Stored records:
_ _ _ _

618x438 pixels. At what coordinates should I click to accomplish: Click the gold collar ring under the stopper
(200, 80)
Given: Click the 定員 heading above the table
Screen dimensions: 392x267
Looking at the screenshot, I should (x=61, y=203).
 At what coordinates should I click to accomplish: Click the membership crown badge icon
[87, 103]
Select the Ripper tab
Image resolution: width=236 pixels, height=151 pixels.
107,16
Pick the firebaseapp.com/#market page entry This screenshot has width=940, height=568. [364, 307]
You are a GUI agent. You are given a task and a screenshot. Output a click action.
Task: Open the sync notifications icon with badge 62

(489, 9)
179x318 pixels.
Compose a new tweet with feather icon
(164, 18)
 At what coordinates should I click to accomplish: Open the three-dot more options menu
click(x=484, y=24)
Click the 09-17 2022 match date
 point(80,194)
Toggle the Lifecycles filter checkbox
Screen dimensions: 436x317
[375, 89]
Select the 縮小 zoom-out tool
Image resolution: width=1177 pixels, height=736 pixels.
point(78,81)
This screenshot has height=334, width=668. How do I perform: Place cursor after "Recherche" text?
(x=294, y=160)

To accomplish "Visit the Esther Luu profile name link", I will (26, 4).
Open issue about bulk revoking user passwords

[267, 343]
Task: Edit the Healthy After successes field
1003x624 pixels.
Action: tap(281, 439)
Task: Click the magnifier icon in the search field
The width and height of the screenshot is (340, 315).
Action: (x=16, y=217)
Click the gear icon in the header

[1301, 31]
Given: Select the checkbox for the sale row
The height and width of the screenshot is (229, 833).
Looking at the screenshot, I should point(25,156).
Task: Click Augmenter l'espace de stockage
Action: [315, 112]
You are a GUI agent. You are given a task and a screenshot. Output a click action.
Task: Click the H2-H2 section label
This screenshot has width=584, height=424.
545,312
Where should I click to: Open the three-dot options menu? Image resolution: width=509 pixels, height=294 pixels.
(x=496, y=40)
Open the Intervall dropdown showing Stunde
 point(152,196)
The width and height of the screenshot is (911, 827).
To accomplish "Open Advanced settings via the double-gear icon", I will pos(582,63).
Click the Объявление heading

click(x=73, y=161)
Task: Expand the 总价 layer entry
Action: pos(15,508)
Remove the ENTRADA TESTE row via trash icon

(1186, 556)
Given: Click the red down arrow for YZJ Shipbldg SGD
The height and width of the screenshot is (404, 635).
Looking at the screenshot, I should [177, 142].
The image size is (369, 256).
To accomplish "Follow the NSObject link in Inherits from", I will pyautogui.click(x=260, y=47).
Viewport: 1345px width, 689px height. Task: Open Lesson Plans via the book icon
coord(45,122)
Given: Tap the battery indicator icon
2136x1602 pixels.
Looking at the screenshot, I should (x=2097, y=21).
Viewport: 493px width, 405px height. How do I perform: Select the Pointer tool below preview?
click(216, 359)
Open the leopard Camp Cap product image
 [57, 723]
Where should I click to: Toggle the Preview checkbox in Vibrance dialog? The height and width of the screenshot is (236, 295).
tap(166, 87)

_ _ _ _

> **DESCRIPTION OF THE TASK**:
Could you return the data above exactly as it stands?

> **WRITTEN REPLY**:
618x438 pixels. At what coordinates should I click to accomplish: Click the gold collar ring under the stopper
(200, 80)
Given: Click the 定員 heading above the table
Screen dimensions: 392x267
Looking at the screenshot, I should (x=61, y=203).
 At what coordinates should I click to accomplish: Click the membership crown badge icon
[87, 103]
Select the Ripper tab
Image resolution: width=236 pixels, height=151 pixels.
107,16
Pick the firebaseapp.com/#market page entry This screenshot has width=940, height=568. [364, 307]
You are a GUI agent. You are given a task and a screenshot. Output a click action.
Task: Open the sync notifications icon with badge 62

(489, 9)
179x318 pixels.
Compose a new tweet with feather icon
(164, 18)
 At what coordinates should I click to accomplish: Open the three-dot more options menu
click(x=484, y=24)
Click the 09-17 2022 match date
 point(80,194)
Toggle the Lifecycles filter checkbox
Screen dimensions: 436x317
[375, 89]
Select the 縮小 zoom-out tool
Image resolution: width=1177 pixels, height=736 pixels.
point(78,81)
This screenshot has height=334, width=668. How do I perform: Place cursor after "Recherche" text?
(x=294, y=160)

To accomplish "Visit the Esther Luu profile name link", I will (26, 4).
Open issue about bulk revoking user passwords

[267, 343]
Task: Edit the Healthy After successes field
1003x624 pixels.
Action: tap(281, 439)
Task: Click the magnifier icon in the search field
The width and height of the screenshot is (340, 315).
Action: (x=16, y=217)
Click the gear icon in the header

[1301, 31]
Given: Select the checkbox for the sale row
The height and width of the screenshot is (229, 833).
Looking at the screenshot, I should point(25,156).
Task: Click Augmenter l'espace de stockage
Action: [315, 112]
You are a GUI agent. You are given a task and a screenshot. Output a click action.
Task: Click the H2-H2 section label
This screenshot has width=584, height=424.
545,312
Where should I click to: Open the three-dot options menu? Image resolution: width=509 pixels, height=294 pixels.
(x=496, y=40)
Open the Intervall dropdown showing Stunde
 point(152,196)
The width and height of the screenshot is (911, 827).
To accomplish "Open Advanced settings via the double-gear icon", I will pos(582,63).
Click the Объявление heading

click(x=73, y=161)
Task: Expand the 总价 layer entry
Action: pos(15,508)
Remove the ENTRADA TESTE row via trash icon

(1186, 556)
Given: Click the red down arrow for YZJ Shipbldg SGD
The height and width of the screenshot is (404, 635).
Looking at the screenshot, I should [177, 142].
The image size is (369, 256).
To accomplish "Follow the NSObject link in Inherits from", I will pyautogui.click(x=260, y=47).
Viewport: 1345px width, 689px height. Task: Open Lesson Plans via the book icon
coord(45,122)
Given: Tap the battery indicator icon
2136x1602 pixels.
Looking at the screenshot, I should (x=2097, y=21).
Viewport: 493px width, 405px height. How do I perform: Select the Pointer tool below preview?
click(216, 359)
Open the leopard Camp Cap product image
 [57, 723]
Where should I click to: Toggle the Preview checkbox in Vibrance dialog? The height and width of the screenshot is (236, 295).
tap(166, 87)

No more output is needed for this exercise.